● **Data extracts**
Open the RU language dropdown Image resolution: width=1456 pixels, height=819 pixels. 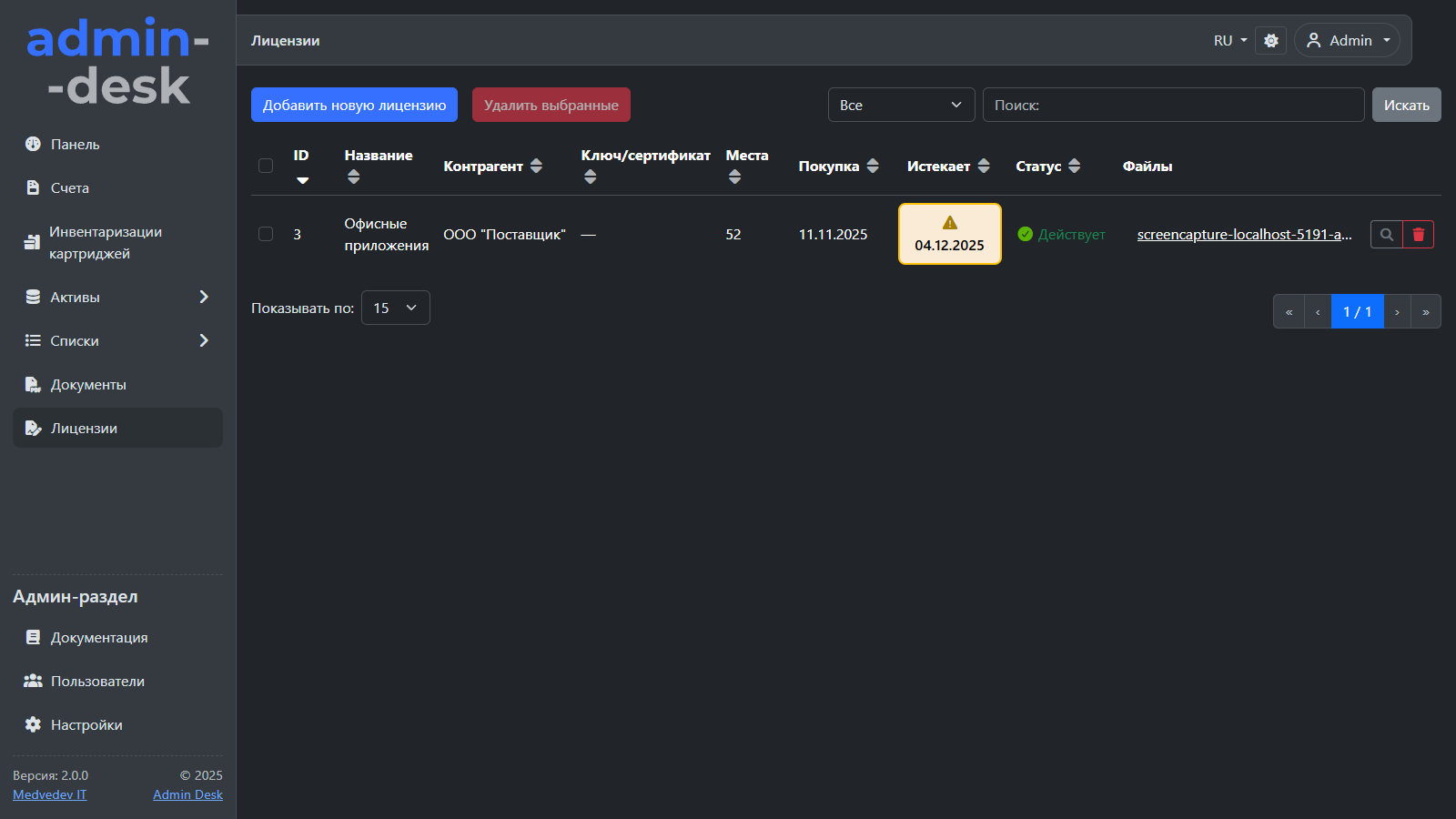[x=1229, y=41]
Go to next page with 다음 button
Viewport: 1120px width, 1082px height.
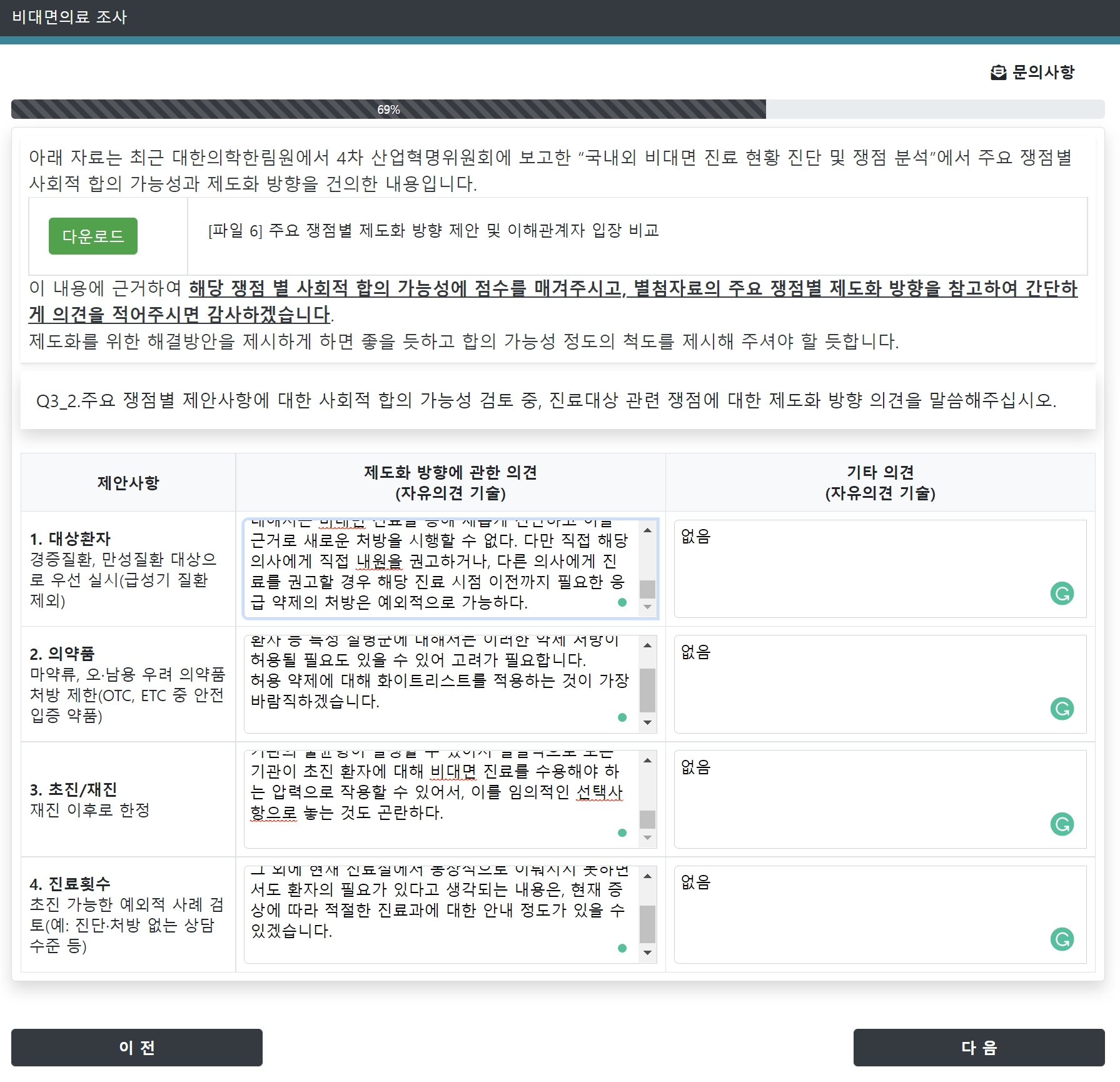(x=979, y=1047)
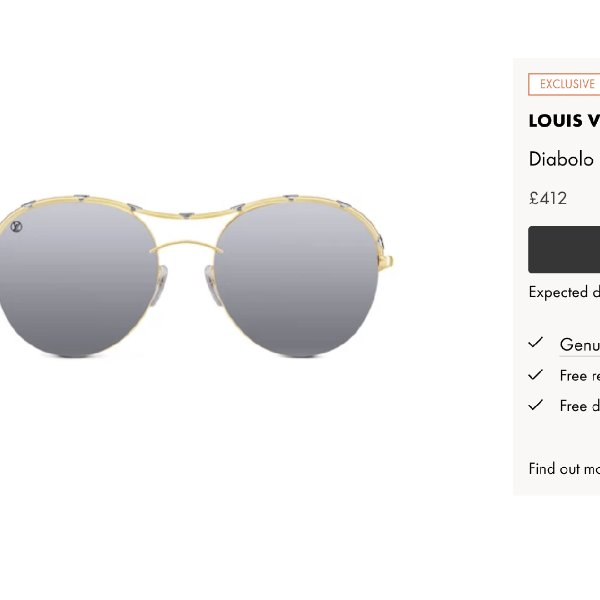Click the right grey sunglasses lens

click(297, 281)
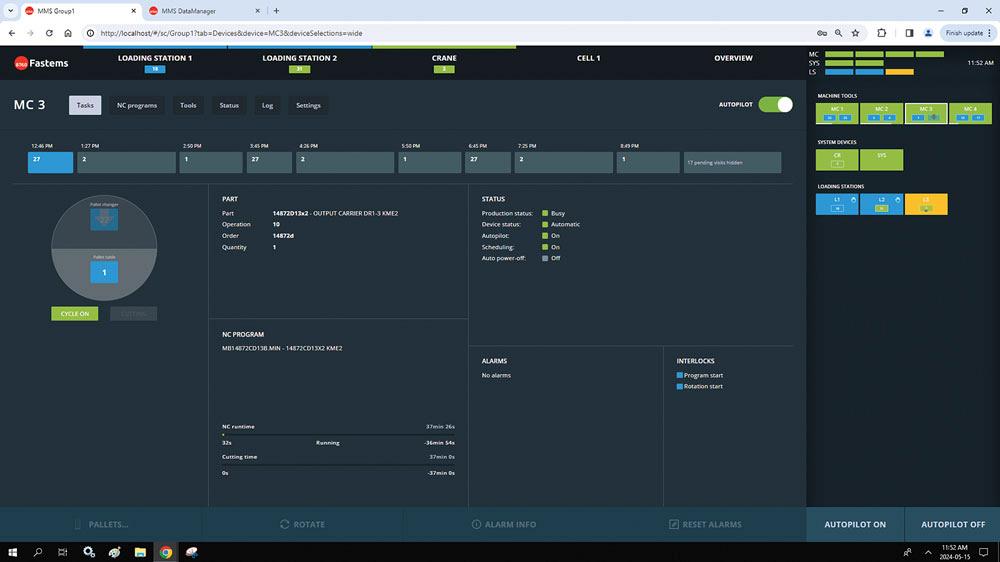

● **Work to complete**
The answer must consist solely of the lines from the line containing "Go to next page with 다음 button" to the end of the data, reproduced exactly, with every picture left out.

● **Result of the exercise**
Go to next page with 다음 button
Viewport: 1120px width, 1082px height.
(x=979, y=1047)
Click the right grey sunglasses lens

click(297, 281)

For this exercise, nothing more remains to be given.